▶ TASK GOAL: Copy out the lines below without any change, from the first one through the line containing "(x=487, y=206)", with both ends included.
-- START OF MATERIAL TO PROCESS --
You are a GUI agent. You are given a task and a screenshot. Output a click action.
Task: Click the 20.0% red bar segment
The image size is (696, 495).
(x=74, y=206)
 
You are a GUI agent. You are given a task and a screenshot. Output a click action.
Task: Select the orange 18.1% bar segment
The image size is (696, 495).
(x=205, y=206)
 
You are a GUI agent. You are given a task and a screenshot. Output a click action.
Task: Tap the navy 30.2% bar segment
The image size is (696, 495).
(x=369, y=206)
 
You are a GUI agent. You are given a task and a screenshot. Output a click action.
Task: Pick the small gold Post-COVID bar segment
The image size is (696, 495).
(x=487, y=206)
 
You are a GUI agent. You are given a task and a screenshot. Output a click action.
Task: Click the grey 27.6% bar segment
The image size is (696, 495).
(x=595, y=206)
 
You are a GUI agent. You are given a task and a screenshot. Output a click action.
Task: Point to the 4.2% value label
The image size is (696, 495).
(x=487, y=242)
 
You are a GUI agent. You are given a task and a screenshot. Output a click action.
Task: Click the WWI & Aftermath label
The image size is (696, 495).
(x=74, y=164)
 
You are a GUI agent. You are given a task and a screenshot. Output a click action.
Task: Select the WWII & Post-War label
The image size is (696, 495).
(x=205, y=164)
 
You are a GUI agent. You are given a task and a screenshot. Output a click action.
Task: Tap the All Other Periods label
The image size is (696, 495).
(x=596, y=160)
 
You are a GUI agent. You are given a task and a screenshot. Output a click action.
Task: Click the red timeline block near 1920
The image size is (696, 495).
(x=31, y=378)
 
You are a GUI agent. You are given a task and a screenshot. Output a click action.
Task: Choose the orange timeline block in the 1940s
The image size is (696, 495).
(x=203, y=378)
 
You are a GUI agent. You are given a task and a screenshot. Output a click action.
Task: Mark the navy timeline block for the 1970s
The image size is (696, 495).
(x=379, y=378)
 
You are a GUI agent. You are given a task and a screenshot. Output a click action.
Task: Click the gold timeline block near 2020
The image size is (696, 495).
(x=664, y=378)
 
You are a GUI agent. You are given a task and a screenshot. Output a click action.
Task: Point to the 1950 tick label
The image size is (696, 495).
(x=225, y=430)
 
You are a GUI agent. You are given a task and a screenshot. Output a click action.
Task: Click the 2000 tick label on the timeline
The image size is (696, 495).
-- END OF MATERIAL TO PROCESS --
▶ WRITTEN REPLY:
You are a GUI agent. You are given a task and a screenshot. Output a click action.
Task: Click the 20.0% red bar segment
The image size is (696, 495).
(x=74, y=206)
 
You are a GUI agent. You are given a task and a screenshot. Output a click action.
Task: Select the orange 18.1% bar segment
The image size is (696, 495).
(x=205, y=206)
 
You are a GUI agent. You are given a task and a screenshot. Output a click action.
Task: Tap the navy 30.2% bar segment
The image size is (696, 495).
(x=369, y=206)
 
You are a GUI agent. You are given a task and a screenshot. Output a click action.
Task: Pick the small gold Post-COVID bar segment
The image size is (696, 495).
(x=487, y=206)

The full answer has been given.